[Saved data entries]
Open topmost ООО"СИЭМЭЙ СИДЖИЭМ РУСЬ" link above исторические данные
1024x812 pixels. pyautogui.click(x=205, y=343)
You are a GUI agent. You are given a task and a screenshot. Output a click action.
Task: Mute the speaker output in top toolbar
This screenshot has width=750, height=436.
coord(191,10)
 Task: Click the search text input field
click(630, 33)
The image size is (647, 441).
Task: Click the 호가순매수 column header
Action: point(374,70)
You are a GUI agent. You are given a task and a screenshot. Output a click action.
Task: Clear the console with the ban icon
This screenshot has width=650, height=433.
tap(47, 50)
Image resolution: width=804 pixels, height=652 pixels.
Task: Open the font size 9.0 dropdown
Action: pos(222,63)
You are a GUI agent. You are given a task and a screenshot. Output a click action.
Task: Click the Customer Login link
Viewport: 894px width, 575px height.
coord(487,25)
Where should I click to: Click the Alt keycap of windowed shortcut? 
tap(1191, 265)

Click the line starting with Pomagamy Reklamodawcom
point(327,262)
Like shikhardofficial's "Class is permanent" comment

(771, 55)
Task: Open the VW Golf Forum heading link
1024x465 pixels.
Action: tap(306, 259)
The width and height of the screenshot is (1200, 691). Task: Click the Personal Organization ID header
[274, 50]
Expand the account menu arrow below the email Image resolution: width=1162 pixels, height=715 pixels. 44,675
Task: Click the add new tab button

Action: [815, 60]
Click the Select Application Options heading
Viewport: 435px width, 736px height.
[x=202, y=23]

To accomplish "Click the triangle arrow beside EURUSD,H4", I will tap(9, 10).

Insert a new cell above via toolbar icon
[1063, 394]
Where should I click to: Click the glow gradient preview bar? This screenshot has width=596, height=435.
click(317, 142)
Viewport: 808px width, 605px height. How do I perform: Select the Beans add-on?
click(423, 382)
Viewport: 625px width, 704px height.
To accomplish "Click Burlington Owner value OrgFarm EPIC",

§ **Activity**
Copy every line above exactly.

§ **Solved problem**
Open topmost ООО"СИЭМЭЙ СИДЖИЭМ РУСЬ" link above исторические данные
1024x812 pixels. pyautogui.click(x=205, y=343)
You are a GUI agent. You are given a task and a screenshot. Output a click action.
Task: Mute the speaker output in top toolbar
This screenshot has width=750, height=436.
coord(191,10)
 Task: Click the search text input field
click(630, 33)
The image size is (647, 441).
Task: Click the 호가순매수 column header
Action: point(374,70)
You are a GUI agent. You are given a task and a screenshot. Output a click action.
Task: Clear the console with the ban icon
This screenshot has width=650, height=433.
tap(47, 50)
Image resolution: width=804 pixels, height=652 pixels.
Task: Open the font size 9.0 dropdown
Action: pos(222,63)
You are a GUI agent. You are given a task and a screenshot. Output a click action.
Task: Click the Customer Login link
Viewport: 894px width, 575px height.
coord(487,25)
Where should I click to: Click the Alt keycap of windowed shortcut? 
tap(1191, 265)

Click the line starting with Pomagamy Reklamodawcom
point(327,262)
Like shikhardofficial's "Class is permanent" comment

(771, 55)
Task: Open the VW Golf Forum heading link
1024x465 pixels.
Action: tap(306, 259)
The width and height of the screenshot is (1200, 691). Task: Click the Personal Organization ID header
[274, 50]
Expand the account menu arrow below the email Image resolution: width=1162 pixels, height=715 pixels. 44,675
Task: Click the add new tab button

Action: [815, 60]
Click the Select Application Options heading
Viewport: 435px width, 736px height.
[x=202, y=23]

To accomplish "Click the triangle arrow beside EURUSD,H4", I will tap(9, 10).

Insert a new cell above via toolbar icon
[1063, 394]
Where should I click to: Click the glow gradient preview bar? This screenshot has width=596, height=435.
click(317, 142)
Viewport: 808px width, 605px height. How do I perform: Select the Beans add-on?
click(423, 382)
Viewport: 625px width, 704px height.
To accomplish "Click Burlington Owner value OrgFarm EPIC",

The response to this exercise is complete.